If a text processor needs random access to the character data, it basically has two options:
  • Normalize the text by repeating the current shift code before every character,
  • Convert everything to UTF-8 — but then why not use UTF-8 in the first place?
Both methods are unwieldy enough to be regarded as a disadvantage.
--Yecril (talk) 13:38, 25 September 2009 (UTC)

"Display" is the wrong word; "system" is slightly better. IIRC, the typical PC console driver is 9-bit (512 glyphs can be used at a time, or so) plus 8 bits of colour (4 background, 4 foreground) plus a few bits for bold/underline/blink, plus some more stuff I've forgotten.

  • ISO-2022-JP is presumably useful over a 7-bit transports (traditional SMTP comes to mind). In fact, all the examples listed in "ISO 2022 character sets" appear to be 7-bit.
  • You can always convert generic 8-bit ISO 2022 text (i.e. text that uses GR) into equivalent 7-bit ISO 2022 text by inserting the appropriate control codes and using GL instead. I don't think anyone uses plain ISO 2022, but this may be an advantage. I'm ignoring C1 control codes and DOCS.
  • It's actually easier for a developer to use only the 7-bit range because there's less choice (I have GL mapped to G0 and GR mapped to G1, and now I need a character from G2. What do I do?).
Optimise ...
  • "Actual terminal implementations" — which ones? Why specifically terminals? And no, it's about text processing, not copy/paste (which is simple):
    • A perl script is parsing text. It reads the next byte, which is an "e". But what shift state am I in? Which character is that? How do I represent a "character"? Some bytes need to be accompanied by a shift state, a character number needs to be accompanied by a charset number, and control codes are a right pain...
    • Your mail client is searching for some text ("Hello world!"). But wait — it might be in GL or GR. It might have random shift codes in the middle. Sigh.
  • Any text encoding which has support for arbitrary future extensions (ESC % / in particular) is broken — it's practically impossible to write an implementation that will fail gracefully when, for example, you switch to EBCDIC. And what's "use ESC % @ to return"? Is that the relevant bytes in EBCDIC or ASCII?
ISO 2022/ECMA-35 is defined in terms of bit patterns so it's 0x1B 0x25 0x40 whatever the character set (talk) 21:58, 3 October 2011 (UTC)
  • How nice of them to support "private use F bytes". Suddenly, there's a an unknown blob in your string, and you can't even let the user select inside it because you don't know where the character boundaries are. And how are you supposed to compare two private-use blobs for equality?

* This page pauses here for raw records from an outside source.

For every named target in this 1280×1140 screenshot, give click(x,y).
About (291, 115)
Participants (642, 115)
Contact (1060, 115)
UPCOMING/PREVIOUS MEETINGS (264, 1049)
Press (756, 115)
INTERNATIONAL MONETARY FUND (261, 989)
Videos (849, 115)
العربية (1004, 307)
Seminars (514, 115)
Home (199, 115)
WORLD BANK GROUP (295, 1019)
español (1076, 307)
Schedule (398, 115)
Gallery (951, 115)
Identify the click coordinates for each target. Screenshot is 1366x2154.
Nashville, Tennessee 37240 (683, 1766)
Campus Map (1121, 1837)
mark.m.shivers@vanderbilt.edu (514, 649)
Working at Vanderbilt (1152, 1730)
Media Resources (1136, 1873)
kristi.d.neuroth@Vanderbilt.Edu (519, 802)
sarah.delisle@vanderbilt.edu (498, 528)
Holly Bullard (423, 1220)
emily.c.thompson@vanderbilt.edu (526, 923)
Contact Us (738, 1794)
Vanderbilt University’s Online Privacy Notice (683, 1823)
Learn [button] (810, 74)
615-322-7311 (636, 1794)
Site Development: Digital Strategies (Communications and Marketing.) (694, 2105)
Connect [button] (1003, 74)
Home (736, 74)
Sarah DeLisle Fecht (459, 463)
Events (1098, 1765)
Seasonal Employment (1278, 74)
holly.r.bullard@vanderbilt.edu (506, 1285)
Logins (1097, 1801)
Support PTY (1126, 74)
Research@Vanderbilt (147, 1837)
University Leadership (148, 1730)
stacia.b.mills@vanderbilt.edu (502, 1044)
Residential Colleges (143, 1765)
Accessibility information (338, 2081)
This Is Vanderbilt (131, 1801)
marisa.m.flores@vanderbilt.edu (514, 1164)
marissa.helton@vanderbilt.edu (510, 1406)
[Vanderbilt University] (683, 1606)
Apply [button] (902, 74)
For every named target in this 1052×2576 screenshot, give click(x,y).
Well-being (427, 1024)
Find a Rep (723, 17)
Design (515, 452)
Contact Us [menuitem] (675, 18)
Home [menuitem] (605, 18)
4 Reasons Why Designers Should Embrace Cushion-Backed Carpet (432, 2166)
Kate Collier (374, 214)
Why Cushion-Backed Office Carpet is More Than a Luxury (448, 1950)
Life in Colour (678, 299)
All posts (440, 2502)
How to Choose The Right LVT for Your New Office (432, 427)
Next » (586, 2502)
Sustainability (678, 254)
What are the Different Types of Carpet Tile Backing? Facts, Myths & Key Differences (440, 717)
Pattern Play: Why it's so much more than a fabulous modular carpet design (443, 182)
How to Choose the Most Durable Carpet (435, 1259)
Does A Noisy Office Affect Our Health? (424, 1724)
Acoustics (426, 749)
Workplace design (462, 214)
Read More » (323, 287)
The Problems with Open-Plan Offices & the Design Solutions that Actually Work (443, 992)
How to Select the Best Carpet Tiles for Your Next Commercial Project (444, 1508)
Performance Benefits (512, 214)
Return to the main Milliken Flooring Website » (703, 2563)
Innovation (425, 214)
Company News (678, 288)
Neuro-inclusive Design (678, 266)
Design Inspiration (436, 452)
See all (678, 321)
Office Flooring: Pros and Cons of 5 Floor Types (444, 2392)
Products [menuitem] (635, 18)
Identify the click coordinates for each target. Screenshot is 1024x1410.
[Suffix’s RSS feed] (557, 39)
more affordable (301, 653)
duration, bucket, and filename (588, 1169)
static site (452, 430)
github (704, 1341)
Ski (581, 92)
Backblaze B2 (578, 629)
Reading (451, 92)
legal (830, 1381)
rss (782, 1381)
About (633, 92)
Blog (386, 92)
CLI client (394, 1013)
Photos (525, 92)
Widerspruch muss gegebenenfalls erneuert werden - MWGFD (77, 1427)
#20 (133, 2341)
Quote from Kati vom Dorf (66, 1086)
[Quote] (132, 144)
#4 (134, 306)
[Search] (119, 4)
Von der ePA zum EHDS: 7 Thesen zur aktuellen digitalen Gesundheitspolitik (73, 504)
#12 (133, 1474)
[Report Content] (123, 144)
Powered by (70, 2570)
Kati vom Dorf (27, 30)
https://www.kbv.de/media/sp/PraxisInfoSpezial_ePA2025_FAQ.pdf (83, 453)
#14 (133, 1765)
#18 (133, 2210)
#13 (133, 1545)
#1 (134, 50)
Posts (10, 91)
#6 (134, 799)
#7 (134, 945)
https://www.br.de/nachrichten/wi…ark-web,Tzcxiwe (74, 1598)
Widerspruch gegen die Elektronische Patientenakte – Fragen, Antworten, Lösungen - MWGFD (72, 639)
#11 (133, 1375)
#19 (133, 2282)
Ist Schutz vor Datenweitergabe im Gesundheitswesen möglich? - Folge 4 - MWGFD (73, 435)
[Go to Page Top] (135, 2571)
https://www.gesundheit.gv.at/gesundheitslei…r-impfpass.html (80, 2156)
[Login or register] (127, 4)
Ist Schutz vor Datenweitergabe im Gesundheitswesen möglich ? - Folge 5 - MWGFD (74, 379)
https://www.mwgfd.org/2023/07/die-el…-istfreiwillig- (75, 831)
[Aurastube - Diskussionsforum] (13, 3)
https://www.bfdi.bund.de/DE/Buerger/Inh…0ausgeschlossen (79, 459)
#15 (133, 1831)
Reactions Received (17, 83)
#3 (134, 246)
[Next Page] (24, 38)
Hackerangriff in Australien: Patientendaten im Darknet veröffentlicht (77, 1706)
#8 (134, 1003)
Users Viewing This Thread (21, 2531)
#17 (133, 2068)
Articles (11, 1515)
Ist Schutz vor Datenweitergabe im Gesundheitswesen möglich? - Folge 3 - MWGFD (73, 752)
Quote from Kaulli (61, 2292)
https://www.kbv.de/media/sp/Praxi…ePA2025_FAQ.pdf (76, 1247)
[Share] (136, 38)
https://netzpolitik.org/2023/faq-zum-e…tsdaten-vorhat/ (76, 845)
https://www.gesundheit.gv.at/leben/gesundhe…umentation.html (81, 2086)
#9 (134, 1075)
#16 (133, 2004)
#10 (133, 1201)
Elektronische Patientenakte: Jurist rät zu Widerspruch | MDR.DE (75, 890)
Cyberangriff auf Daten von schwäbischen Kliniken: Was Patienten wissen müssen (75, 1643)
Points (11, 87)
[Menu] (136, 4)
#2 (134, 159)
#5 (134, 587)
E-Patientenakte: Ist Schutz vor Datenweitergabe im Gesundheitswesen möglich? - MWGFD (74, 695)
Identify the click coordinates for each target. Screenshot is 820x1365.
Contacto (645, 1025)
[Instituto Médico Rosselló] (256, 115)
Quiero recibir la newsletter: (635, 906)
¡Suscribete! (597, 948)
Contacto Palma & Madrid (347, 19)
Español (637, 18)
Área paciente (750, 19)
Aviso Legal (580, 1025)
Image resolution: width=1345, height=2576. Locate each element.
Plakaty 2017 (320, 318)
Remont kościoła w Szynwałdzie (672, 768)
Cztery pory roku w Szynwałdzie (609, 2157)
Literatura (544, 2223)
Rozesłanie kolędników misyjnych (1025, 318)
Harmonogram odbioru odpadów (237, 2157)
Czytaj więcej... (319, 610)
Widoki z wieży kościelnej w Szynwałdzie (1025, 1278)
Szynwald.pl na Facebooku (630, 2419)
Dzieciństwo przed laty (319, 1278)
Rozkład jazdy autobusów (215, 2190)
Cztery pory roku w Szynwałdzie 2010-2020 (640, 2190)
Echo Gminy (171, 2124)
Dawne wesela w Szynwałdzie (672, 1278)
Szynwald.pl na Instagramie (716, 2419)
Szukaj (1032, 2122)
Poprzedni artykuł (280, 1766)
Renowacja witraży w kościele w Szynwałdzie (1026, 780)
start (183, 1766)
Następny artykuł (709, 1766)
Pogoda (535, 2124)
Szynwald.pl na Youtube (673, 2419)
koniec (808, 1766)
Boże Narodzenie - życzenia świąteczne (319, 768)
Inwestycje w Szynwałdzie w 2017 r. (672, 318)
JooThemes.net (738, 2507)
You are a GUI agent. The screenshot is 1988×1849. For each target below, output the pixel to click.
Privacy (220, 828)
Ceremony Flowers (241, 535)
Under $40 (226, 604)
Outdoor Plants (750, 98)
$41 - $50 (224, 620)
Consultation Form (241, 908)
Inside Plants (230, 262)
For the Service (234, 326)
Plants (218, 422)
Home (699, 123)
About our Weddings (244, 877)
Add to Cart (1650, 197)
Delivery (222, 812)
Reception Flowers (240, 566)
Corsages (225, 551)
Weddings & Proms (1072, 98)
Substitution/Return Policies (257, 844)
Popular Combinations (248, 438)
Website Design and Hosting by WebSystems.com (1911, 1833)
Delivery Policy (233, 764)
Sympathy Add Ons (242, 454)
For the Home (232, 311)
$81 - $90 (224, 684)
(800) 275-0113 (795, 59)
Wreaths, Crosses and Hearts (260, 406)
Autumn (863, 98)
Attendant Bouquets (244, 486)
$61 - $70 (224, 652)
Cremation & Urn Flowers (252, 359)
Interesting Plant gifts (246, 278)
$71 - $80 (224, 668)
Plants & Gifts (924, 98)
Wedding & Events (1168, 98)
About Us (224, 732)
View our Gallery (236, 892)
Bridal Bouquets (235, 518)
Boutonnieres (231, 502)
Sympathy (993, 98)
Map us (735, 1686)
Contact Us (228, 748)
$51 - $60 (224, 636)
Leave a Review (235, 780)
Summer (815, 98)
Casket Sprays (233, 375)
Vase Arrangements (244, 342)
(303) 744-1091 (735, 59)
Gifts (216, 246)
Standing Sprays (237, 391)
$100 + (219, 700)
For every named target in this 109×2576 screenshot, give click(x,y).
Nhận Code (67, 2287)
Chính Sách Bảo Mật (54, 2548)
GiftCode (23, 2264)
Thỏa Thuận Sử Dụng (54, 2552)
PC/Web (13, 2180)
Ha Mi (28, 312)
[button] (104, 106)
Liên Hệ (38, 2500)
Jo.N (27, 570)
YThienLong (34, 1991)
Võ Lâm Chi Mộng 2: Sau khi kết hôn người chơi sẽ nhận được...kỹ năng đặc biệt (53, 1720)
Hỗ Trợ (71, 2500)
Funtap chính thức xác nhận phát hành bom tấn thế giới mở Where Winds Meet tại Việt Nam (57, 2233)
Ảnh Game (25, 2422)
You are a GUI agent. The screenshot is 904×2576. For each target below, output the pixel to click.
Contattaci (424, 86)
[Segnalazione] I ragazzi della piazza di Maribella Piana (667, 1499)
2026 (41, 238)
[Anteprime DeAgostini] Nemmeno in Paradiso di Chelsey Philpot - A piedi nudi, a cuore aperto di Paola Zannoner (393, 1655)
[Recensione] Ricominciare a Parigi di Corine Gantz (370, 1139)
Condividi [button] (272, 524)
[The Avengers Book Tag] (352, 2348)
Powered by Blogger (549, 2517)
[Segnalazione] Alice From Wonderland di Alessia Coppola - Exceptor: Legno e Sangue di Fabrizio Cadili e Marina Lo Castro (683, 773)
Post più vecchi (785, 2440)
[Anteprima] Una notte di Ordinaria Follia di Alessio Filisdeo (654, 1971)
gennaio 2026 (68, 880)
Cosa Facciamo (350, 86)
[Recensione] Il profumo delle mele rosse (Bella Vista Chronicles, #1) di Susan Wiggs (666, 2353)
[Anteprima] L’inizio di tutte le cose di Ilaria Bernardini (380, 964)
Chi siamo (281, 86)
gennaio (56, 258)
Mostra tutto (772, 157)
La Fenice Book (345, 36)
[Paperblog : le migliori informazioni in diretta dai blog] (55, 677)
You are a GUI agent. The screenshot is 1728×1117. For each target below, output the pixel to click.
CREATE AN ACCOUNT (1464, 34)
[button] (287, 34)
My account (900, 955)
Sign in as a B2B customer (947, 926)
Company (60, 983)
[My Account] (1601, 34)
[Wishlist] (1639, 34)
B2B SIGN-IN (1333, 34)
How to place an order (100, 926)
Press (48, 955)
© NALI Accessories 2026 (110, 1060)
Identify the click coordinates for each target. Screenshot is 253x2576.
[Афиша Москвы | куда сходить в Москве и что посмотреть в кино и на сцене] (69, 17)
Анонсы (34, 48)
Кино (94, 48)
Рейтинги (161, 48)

The article has many problems, such as the introduction saying that it's a 7-bit encoding (helpfully contradicting the rest of the article!), but not as many problems as ISO 2022. ⇌Elektron 04:13, 29 January 2010 (UTC)

But I agree with the rest of your rant; ISO 2022 is EVIL (talk) 21:58, 3 October 2011 (UTC)

DICOM ISO 2022 variation[edit]

Reference 4, "DICOM ISO 2022 variation" is an incorrect url. It points to a simple test email message in a sourceforge project which does not appear to have any relation to DICOM. I've searched to try to find the correct link, with no success. I'd be very interested in the correct target of this link if it could be found. Dlmason (talk) 12:25, 7 April 2012 (UTC)

Rather than that link, this may be useful TEDickey (talk) 13:31, 7 April 2012 (UTC)
Thanks, those examples are helpful, but are largely directed to VRs of type PN. There should (I hope) be a link that talks about other differences or issues in general DICOM encodings compared with ISO 2022 -- for example, the DICOM standard forbids certain control characters and shifts. I'm hoping there's a nice summary somewhere to list all the differences in simpler language than is used in the DICOM standard. Dlmason (talk) 12:31, 8 April 2012 (UTC)

Missing an history section.[edit]

Missing an history section. (talk) 19:01, 19 July 2012 (UTC)

removing POV tag with no active discussion per Template:POV[edit]

I've removed an old neutrality tag from this page that appears to have no active discussion per the instructions at Template:POV:

This template is not meant to be a permanent resident on any article. Remove this template whenever:
  1. There is consensus on the talkpage or the NPOV Noticeboard that the issue has been resolved
  2. It is not clear what the neutrality issue is, and no satisfactory explanation has been given
  3. In the absence of any discussion, or if the discussion has become dormant.

Since there's no evidence of ongoing discussion, I'm removing the tag for now. If discussion is continuing and I've failed to see it, however, please feel free to restore the template and continue to address the issues. Thanks to everybody working on this one! -- Khazar2 (talk) 04:26, 27 June 2013 (UTC)